◆ Instruction: Filter the items below and copy out every line that contains the string "Task".

◆ Records for processing:
● ● ●
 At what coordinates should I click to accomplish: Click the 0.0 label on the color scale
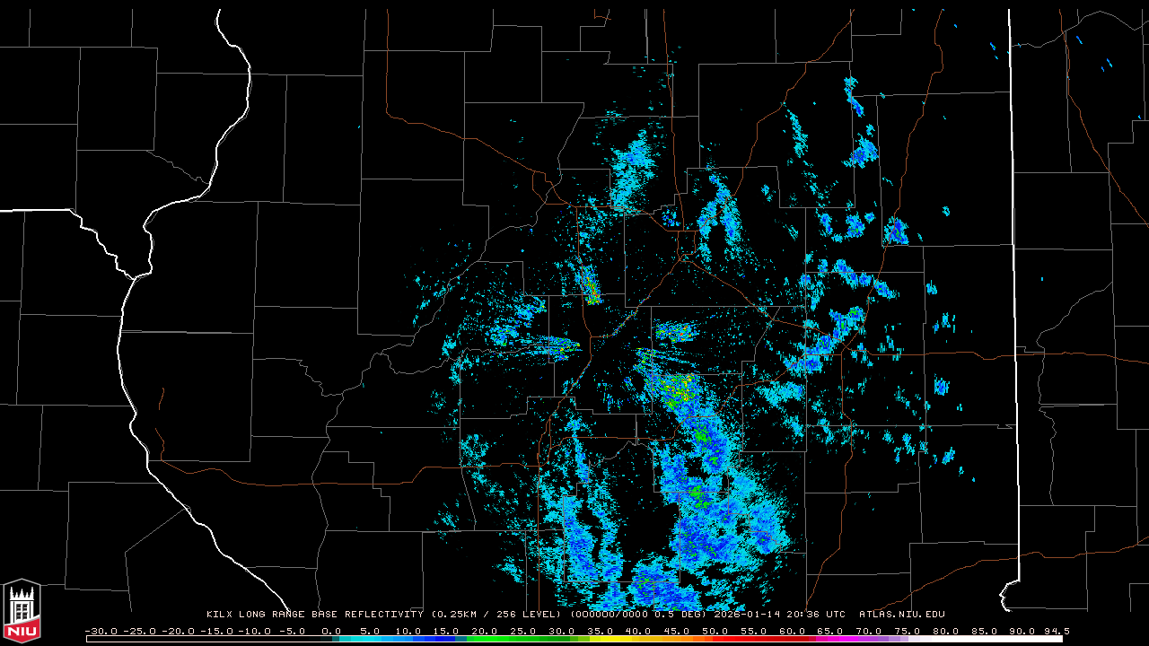330,631
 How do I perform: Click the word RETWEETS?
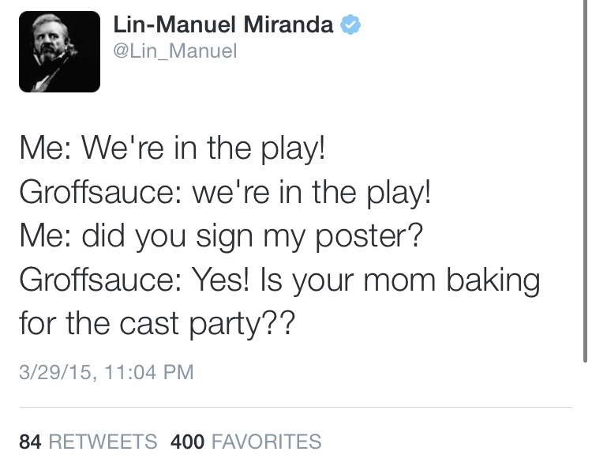click(x=103, y=442)
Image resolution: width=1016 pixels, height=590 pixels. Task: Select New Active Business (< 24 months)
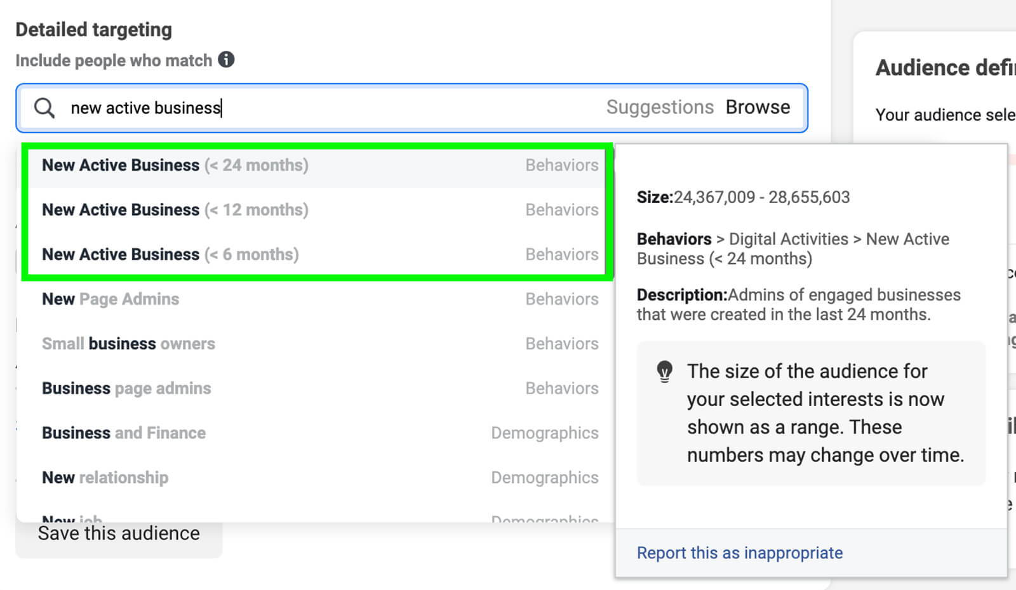click(175, 166)
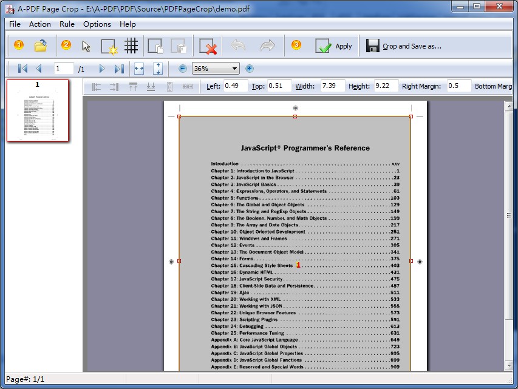Select page 1 thumbnail in the sidebar
The image size is (518, 389).
37,113
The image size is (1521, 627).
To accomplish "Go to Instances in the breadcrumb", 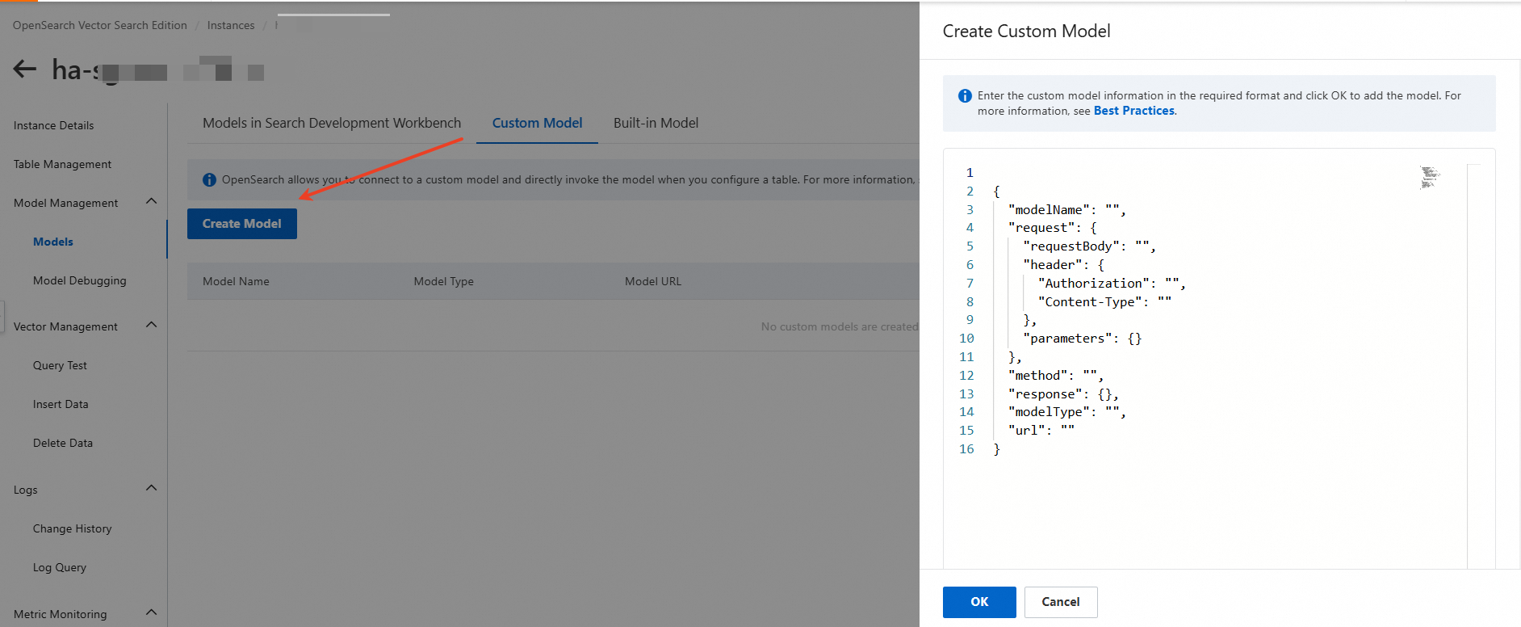I will point(231,25).
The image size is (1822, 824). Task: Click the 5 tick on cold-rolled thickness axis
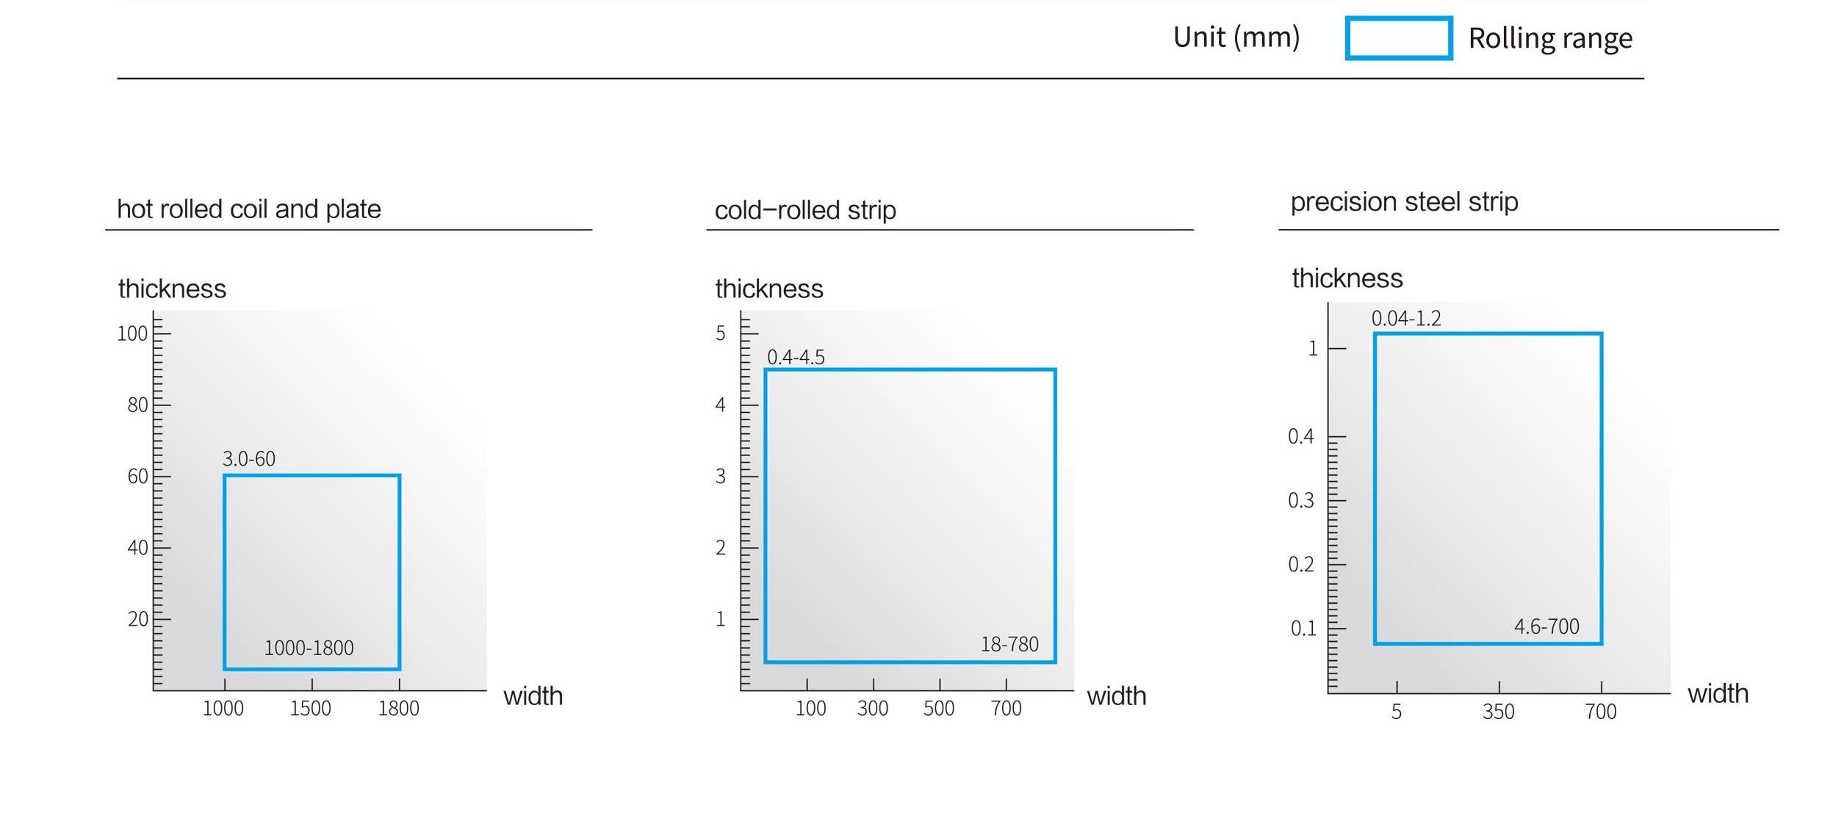pyautogui.click(x=721, y=333)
● ● ●
◆ The result:
Image resolution: width=1016 pixels, height=590 pixels. Task: Select New Active Business (< 24 months)
The image size is (1822, 824). Task: Click the 5 tick on cold-rolled thickness axis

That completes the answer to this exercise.